→ **Your task**
Extract every one of the following entries and reproduce each line without any changes.

>> Start

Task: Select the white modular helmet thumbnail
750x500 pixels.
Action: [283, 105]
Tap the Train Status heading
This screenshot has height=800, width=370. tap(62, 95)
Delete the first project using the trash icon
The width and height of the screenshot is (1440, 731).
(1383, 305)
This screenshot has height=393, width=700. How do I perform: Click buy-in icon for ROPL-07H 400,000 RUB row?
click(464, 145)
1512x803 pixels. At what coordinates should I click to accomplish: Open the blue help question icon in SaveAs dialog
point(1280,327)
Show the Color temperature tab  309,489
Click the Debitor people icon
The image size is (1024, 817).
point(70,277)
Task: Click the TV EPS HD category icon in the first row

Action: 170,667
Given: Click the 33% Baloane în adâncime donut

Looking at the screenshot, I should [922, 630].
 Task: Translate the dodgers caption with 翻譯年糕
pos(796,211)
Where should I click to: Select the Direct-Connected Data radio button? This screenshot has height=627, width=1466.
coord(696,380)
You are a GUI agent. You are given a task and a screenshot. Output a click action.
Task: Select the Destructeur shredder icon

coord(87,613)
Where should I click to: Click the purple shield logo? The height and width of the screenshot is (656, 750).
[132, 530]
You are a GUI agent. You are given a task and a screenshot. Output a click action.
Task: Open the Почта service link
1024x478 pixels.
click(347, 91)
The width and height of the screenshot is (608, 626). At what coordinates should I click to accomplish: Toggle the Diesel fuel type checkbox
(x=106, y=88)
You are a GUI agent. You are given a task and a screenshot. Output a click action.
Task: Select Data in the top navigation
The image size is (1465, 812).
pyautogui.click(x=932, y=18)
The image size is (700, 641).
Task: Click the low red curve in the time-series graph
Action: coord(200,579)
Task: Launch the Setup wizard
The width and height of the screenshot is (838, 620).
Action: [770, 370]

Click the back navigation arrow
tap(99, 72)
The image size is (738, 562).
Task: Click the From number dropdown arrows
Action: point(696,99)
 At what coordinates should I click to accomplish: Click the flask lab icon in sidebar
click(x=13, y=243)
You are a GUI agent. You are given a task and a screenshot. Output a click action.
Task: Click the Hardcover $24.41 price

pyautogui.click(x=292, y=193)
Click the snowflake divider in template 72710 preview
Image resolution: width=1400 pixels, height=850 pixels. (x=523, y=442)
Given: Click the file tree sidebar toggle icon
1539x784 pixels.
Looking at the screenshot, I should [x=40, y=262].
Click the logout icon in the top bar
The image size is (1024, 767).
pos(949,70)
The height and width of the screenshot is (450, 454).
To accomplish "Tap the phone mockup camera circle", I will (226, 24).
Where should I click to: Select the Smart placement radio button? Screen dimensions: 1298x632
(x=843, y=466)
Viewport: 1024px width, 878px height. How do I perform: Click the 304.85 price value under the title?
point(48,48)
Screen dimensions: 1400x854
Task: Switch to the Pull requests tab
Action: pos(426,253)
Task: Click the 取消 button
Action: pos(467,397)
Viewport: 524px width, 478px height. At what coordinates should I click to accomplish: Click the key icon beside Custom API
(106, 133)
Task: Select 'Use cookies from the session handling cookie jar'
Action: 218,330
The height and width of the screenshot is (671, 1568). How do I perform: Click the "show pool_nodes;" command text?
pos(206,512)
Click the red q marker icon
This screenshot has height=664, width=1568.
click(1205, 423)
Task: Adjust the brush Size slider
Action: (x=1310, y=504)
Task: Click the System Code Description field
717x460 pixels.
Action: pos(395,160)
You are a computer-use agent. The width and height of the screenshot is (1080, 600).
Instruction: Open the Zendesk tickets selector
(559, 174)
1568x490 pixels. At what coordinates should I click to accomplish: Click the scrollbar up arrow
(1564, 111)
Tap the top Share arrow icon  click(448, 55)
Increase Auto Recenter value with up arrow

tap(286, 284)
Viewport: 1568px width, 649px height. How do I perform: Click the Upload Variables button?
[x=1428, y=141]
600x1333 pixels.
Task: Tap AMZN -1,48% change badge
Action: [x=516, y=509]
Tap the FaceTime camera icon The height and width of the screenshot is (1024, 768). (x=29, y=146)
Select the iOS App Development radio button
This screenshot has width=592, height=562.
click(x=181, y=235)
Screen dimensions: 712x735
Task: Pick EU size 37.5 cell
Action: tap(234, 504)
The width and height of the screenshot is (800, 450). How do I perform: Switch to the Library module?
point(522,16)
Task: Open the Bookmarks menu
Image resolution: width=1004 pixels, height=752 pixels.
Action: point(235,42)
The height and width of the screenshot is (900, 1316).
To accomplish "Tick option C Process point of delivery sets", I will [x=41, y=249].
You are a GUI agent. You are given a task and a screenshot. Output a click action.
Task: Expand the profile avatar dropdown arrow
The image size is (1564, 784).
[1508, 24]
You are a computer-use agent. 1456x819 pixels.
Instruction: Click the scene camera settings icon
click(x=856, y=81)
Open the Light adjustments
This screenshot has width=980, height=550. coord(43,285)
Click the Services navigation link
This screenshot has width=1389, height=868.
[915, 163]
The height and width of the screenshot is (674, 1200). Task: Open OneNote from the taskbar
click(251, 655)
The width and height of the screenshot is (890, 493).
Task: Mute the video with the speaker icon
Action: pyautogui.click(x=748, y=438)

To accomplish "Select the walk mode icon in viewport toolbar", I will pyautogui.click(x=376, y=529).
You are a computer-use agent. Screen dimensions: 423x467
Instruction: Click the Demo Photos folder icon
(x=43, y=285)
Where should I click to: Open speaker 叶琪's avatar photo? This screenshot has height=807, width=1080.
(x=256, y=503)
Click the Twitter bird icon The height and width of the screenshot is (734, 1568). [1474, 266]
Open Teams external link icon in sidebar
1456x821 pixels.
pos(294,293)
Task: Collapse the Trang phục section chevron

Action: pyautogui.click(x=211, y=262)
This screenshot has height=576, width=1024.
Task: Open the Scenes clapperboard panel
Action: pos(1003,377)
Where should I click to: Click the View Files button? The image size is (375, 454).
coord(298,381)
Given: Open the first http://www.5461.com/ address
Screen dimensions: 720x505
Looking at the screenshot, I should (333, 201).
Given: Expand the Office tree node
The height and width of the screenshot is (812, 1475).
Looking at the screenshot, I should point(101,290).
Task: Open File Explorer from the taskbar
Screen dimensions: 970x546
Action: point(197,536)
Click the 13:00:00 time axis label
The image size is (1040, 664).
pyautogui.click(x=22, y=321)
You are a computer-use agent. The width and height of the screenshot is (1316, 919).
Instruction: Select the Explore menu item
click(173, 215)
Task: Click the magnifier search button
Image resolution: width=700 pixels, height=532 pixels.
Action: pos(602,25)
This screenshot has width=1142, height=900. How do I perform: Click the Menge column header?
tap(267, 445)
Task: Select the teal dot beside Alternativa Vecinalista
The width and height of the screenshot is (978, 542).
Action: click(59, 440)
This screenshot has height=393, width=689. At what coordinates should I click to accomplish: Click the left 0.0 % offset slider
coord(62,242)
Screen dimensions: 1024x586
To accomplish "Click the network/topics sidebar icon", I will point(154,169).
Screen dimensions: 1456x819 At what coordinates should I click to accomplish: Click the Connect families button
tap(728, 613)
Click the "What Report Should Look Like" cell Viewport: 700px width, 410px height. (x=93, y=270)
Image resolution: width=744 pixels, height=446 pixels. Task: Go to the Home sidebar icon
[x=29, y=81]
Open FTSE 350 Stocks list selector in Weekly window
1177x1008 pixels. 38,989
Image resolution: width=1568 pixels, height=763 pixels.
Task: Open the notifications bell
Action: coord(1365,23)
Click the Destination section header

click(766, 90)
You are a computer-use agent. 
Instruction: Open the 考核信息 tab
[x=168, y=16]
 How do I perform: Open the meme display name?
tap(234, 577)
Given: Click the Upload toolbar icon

>> End

→ **Written response**
Task: Select the white modular helmet thumbnail
750x500 pixels.
Action: [283, 105]
Tap the Train Status heading
This screenshot has height=800, width=370. tap(62, 95)
Delete the first project using the trash icon
The width and height of the screenshot is (1440, 731).
(1383, 305)
This screenshot has height=393, width=700. How do I perform: Click buy-in icon for ROPL-07H 400,000 RUB row?
click(464, 145)
1512x803 pixels. At what coordinates should I click to accomplish: Open the blue help question icon in SaveAs dialog
point(1280,327)
Show the Color temperature tab  309,489
Click the Debitor people icon
The image size is (1024, 817).
point(70,277)
Task: Click the TV EPS HD category icon in the first row

Action: 170,667
Given: Click the 33% Baloane în adâncime donut

Looking at the screenshot, I should [922, 630].
 Task: Translate the dodgers caption with 翻譯年糕
pos(796,211)
Where should I click to: Select the Direct-Connected Data radio button? This screenshot has height=627, width=1466.
coord(696,380)
You are a GUI agent. You are given a task and a screenshot. Output a click action.
Task: Select the Destructeur shredder icon

coord(87,613)
Where should I click to: Click the purple shield logo? The height and width of the screenshot is (656, 750).
[132, 530]
You are a GUI agent. You are given a task and a screenshot. Output a click action.
Task: Open the Почта service link
1024x478 pixels.
click(347, 91)
The width and height of the screenshot is (608, 626). At what coordinates should I click to accomplish: Toggle the Diesel fuel type checkbox
(x=106, y=88)
You are a GUI agent. You are given a task and a screenshot. Output a click action.
Task: Select Data in the top navigation
The image size is (1465, 812).
pyautogui.click(x=932, y=18)
The image size is (700, 641).
Task: Click the low red curve in the time-series graph
Action: coord(200,579)
Task: Launch the Setup wizard
The width and height of the screenshot is (838, 620).
Action: [770, 370]

Click the back navigation arrow
tap(99, 72)
The image size is (738, 562).
Task: Click the From number dropdown arrows
Action: point(696,99)
 At what coordinates should I click to accomplish: Click the flask lab icon in sidebar
click(x=13, y=243)
You are a GUI agent. You are given a task and a screenshot. Output a click action.
Task: Click the Hardcover $24.41 price

pyautogui.click(x=292, y=193)
Click the snowflake divider in template 72710 preview
Image resolution: width=1400 pixels, height=850 pixels. (x=523, y=442)
Given: Click the file tree sidebar toggle icon
1539x784 pixels.
Looking at the screenshot, I should [x=40, y=262].
Click the logout icon in the top bar
The image size is (1024, 767).
pos(949,70)
The height and width of the screenshot is (450, 454).
To accomplish "Tap the phone mockup camera circle", I will (226, 24).
Where should I click to: Select the Smart placement radio button? Screen dimensions: 1298x632
(x=843, y=466)
Viewport: 1024px width, 878px height. How do I perform: Click the 304.85 price value under the title?
point(48,48)
Screen dimensions: 1400x854
Task: Switch to the Pull requests tab
Action: pos(426,253)
Task: Click the 取消 button
Action: pos(467,397)
Viewport: 524px width, 478px height. At what coordinates should I click to accomplish: Click the key icon beside Custom API
(106, 133)
Task: Select 'Use cookies from the session handling cookie jar'
Action: 218,330
The height and width of the screenshot is (671, 1568). How do I perform: Click the "show pool_nodes;" command text?
pos(206,512)
Click the red q marker icon
This screenshot has height=664, width=1568.
click(1205, 423)
Task: Adjust the brush Size slider
Action: (x=1310, y=504)
Task: Click the System Code Description field
717x460 pixels.
Action: pos(395,160)
You are a computer-use agent. The width and height of the screenshot is (1080, 600).
Instruction: Open the Zendesk tickets selector
(559, 174)
1568x490 pixels. At what coordinates should I click to accomplish: Click the scrollbar up arrow
(1564, 111)
Tap the top Share arrow icon  click(448, 55)
Increase Auto Recenter value with up arrow

tap(286, 284)
Viewport: 1568px width, 649px height. How do I perform: Click the Upload Variables button?
[x=1428, y=141]
600x1333 pixels.
Task: Tap AMZN -1,48% change badge
Action: [x=516, y=509]
Tap the FaceTime camera icon The height and width of the screenshot is (1024, 768). (x=29, y=146)
Select the iOS App Development radio button
This screenshot has width=592, height=562.
click(x=181, y=235)
Screen dimensions: 712x735
Task: Pick EU size 37.5 cell
Action: tap(234, 504)
The width and height of the screenshot is (800, 450). How do I perform: Switch to the Library module?
point(522,16)
Task: Open the Bookmarks menu
Image resolution: width=1004 pixels, height=752 pixels.
Action: point(235,42)
The height and width of the screenshot is (900, 1316).
To accomplish "Tick option C Process point of delivery sets", I will [x=41, y=249].
You are a GUI agent. You are given a task and a screenshot. Output a click action.
Task: Expand the profile avatar dropdown arrow
The image size is (1564, 784).
[1508, 24]
You are a computer-use agent. 1456x819 pixels.
Instruction: Click the scene camera settings icon
click(x=856, y=81)
Open the Light adjustments
This screenshot has width=980, height=550. coord(43,285)
Click the Services navigation link
This screenshot has width=1389, height=868.
[915, 163]
The height and width of the screenshot is (674, 1200). Task: Open OneNote from the taskbar
click(251, 655)
The width and height of the screenshot is (890, 493).
Task: Mute the video with the speaker icon
Action: pyautogui.click(x=748, y=438)

To accomplish "Select the walk mode icon in viewport toolbar", I will pyautogui.click(x=376, y=529).
You are a computer-use agent. Screen dimensions: 423x467
Instruction: Click the Demo Photos folder icon
(x=43, y=285)
Where should I click to: Open speaker 叶琪's avatar photo? This screenshot has height=807, width=1080.
(x=256, y=503)
Click the Twitter bird icon The height and width of the screenshot is (734, 1568). [1474, 266]
Open Teams external link icon in sidebar
1456x821 pixels.
pos(294,293)
Task: Collapse the Trang phục section chevron

Action: pyautogui.click(x=211, y=262)
This screenshot has height=576, width=1024.
Task: Open the Scenes clapperboard panel
Action: pos(1003,377)
Where should I click to: Click the View Files button? The image size is (375, 454).
coord(298,381)
Given: Open the first http://www.5461.com/ address
Screen dimensions: 720x505
Looking at the screenshot, I should (333, 201).
Given: Expand the Office tree node
The height and width of the screenshot is (812, 1475).
Looking at the screenshot, I should point(101,290).
Task: Open File Explorer from the taskbar
Screen dimensions: 970x546
Action: point(197,536)
Click the 13:00:00 time axis label
The image size is (1040, 664).
pyautogui.click(x=22, y=321)
You are a computer-use agent. The width and height of the screenshot is (1316, 919).
Instruction: Select the Explore menu item
click(173, 215)
Task: Click the magnifier search button
Image resolution: width=700 pixels, height=532 pixels.
Action: pos(602,25)
This screenshot has width=1142, height=900. How do I perform: Click the Menge column header?
tap(267, 445)
Task: Select the teal dot beside Alternativa Vecinalista
The width and height of the screenshot is (978, 542).
Action: click(59, 440)
This screenshot has height=393, width=689. At what coordinates should I click to accomplish: Click the left 0.0 % offset slider
coord(62,242)
Screen dimensions: 1024x586
To accomplish "Click the network/topics sidebar icon", I will point(154,169).
Screen dimensions: 1456x819 At what coordinates should I click to accomplish: Click the Connect families button
tap(728, 613)
Click the "What Report Should Look Like" cell Viewport: 700px width, 410px height. (x=93, y=270)
Image resolution: width=744 pixels, height=446 pixels. Task: Go to the Home sidebar icon
[x=29, y=81]
Open FTSE 350 Stocks list selector in Weekly window
1177x1008 pixels. 38,989
Image resolution: width=1568 pixels, height=763 pixels.
Task: Open the notifications bell
Action: coord(1365,23)
Click the Destination section header

click(766, 90)
You are a computer-use agent. 
Instruction: Open the 考核信息 tab
[x=168, y=16]
 How do I perform: Open the meme display name?
tap(234, 577)
Given: Click the Upload toolbar icon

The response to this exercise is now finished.